- Born: December 4, 1826 Pulaski County, Georgia, U.S.
- Died: March 17, 1896 (aged 69)
- Buried: Oak Grove Cemetery, Americus, Georgia, U. S.
- Allegiance: United States of America Confederate States of America
- Branch: United States Army Georgia Militia Confederate States Army
- Service years: 1846-1848 (USA) 1861 (Militia) 1861-1865 (CSA)
- Rank: Sergeant (USA) Brigadier General (Georgia Militia) Colonel (CSA)
- Commands: 2nd Brigade, Georgia Militia 11th Georgia Artillery Battalion
- Conflicts: Mexican American War Siege of Veracruz; Battle of Cerro Gordo; American Civil War First Battle of Bull Run; Battle of Dranesville; Seven Days Battle; Battle of Antietam; Battle of Fredericksburg; Battle of Chancellorsville; Bristoe campaign; Battle of Mine Run; Overland Campaign Battle of the Wilderness; ; Siege of Petersburg;
- Spouse: Fannie O. Brown ​(m. 1854)​

= Allen S. Cutts =

American military leader (1826–1896)

Allen Sherrod Cutts (December 4, 1826 – March 17, 1896) was an American military leader, militia leader, farmer, and politician. He was a Mexican-American War veteran, who served as a colonel of artillery in the American Civil War, fighting for the Confederate States Army.

==Early life and pre-war==
Cutts was born on December 4, 1826, in Pulaski County, Georgia. He was the twelfth and last child of Major Cutts, a farmer born in North Carolina, and Elizabeth Linsey Cutts, born in Indiana. Raised on his father's farms, he received a basic education.

He served in the Mexican–American War as a sergeant in an artillery unit, from 1846 to 1848. Serving under Winfield Scott, he fought in both the Battle of Vera Cruz and the Battle of Cerro Gordo. After returning from the war he became a merchant in Oglethorpe, Georgia, moving to Americus in 1854. On December 17, 1854, Cutts married Fannie O. Brown of Monroe County, Georgia. They had six children: Claude, Clarence, Earnest, Allen, Inez and Eldridge. Outside of his business as a merchant, Cutts was a member of both the Freemasons and the Oddfellows. In 1861, he was a brigadier general for the Georgia Militia 2nd Brigade.

==Civil war==
At the outbreak of the Civil war, Cutts raised a battery of Artillery in Georgia, known as the Sumter Artillery.
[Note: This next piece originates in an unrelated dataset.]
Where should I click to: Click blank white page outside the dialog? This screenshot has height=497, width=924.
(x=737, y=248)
The battery arrived in Virginia after the First Battle of Bull Run, and saw action at the Battle of Dranesville. In 1862 Cutts expanded the battery to a battalion, the 11th Georgia Artillery Battalion, becoming its commander. This work was rewarded with promotions to the ranks of major (May 22, 1862), lieutenant colonel (May 26, 1862) and colonel (April 22, 1864). The Battalion served in the Artillery Reserve of the Army of Northern Virginia under William N. Pendleton in the Seven Days Battles. It remained near Richmond, Virginia, for a time, missing the Second Battle of Bull Run. Cutts' battalion fought in the battles of Antietam, Fredericksburg and Chancellorsville, again in the Artillery Reserve; They also fought at Gettysburg, without Cutts, commanded by John Lane.
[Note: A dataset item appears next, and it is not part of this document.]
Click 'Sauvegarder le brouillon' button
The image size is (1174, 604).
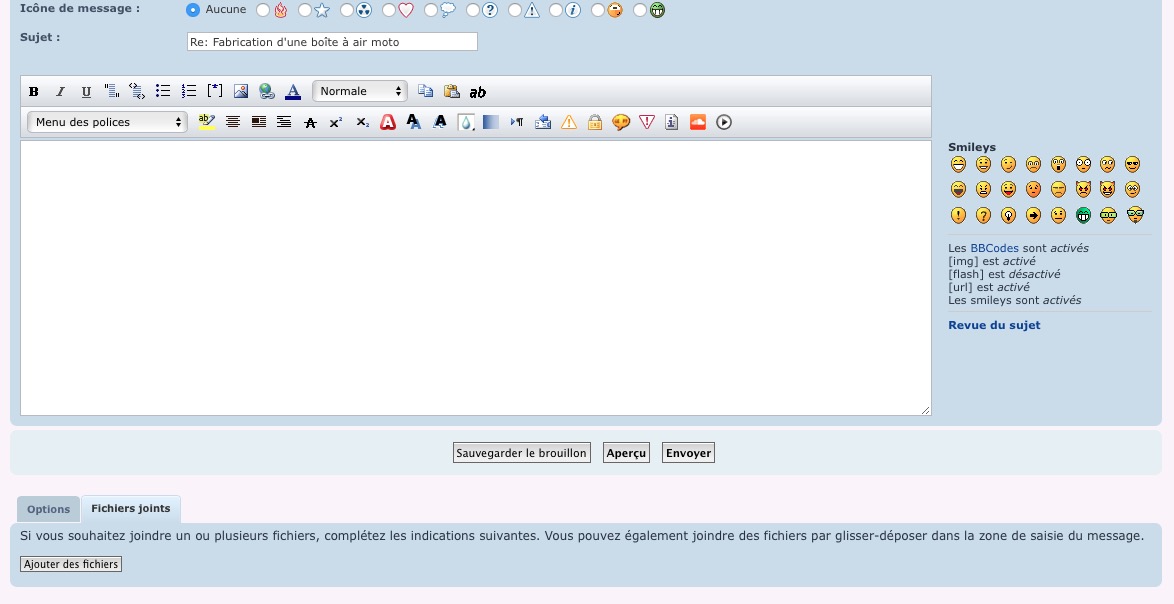[521, 453]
Cutts resumed command in time for the Bristoe Campaign, in which his battalion served in the Third Corps Artillery under R. Lindsay Walker. It also served in that formation in the Battle of Mine Run. During the Overland Campaign of 1864, Cutts apparently assisted Walker in command of the guns of Hill's Corps during the Battle of the Wilderness. He retained battalion command during most of the Siege of Petersburg. Early in the siege, Cutts was assigned command of a large concentration of guns north of the James River that harassed advancing federal forces trying to take the city. Despite intense counter battery fire from federal artillery, Cutts' gunners dug in and continued their fire. Cutts' battalion later served south of the Appomattox River.

Lane, later a lieutenant colonel, commanded whenever Cutts was on leave. It is likely that Cutts was absent due to illness at the conclusion of the war. Lane was in command just before the Appomattox Campaign, but there is no clear record of the surrender of the Sumter Artillery at the end of the war.

==Post war==
After the war, Cutts farmed and traded in cotton. He then entered politics as a Democrat, serving as mayor of Americus in 1874–1875, 1877–1878, and 1893–1896. As a member of the Georgia General Assembly in 1890 and 1891, Cutts tried unsuccessfully to secure state funding for the Confederate Soldiers' Home.

He died in office in 1896, and was buried at Oak Grove Cemetery in Americus.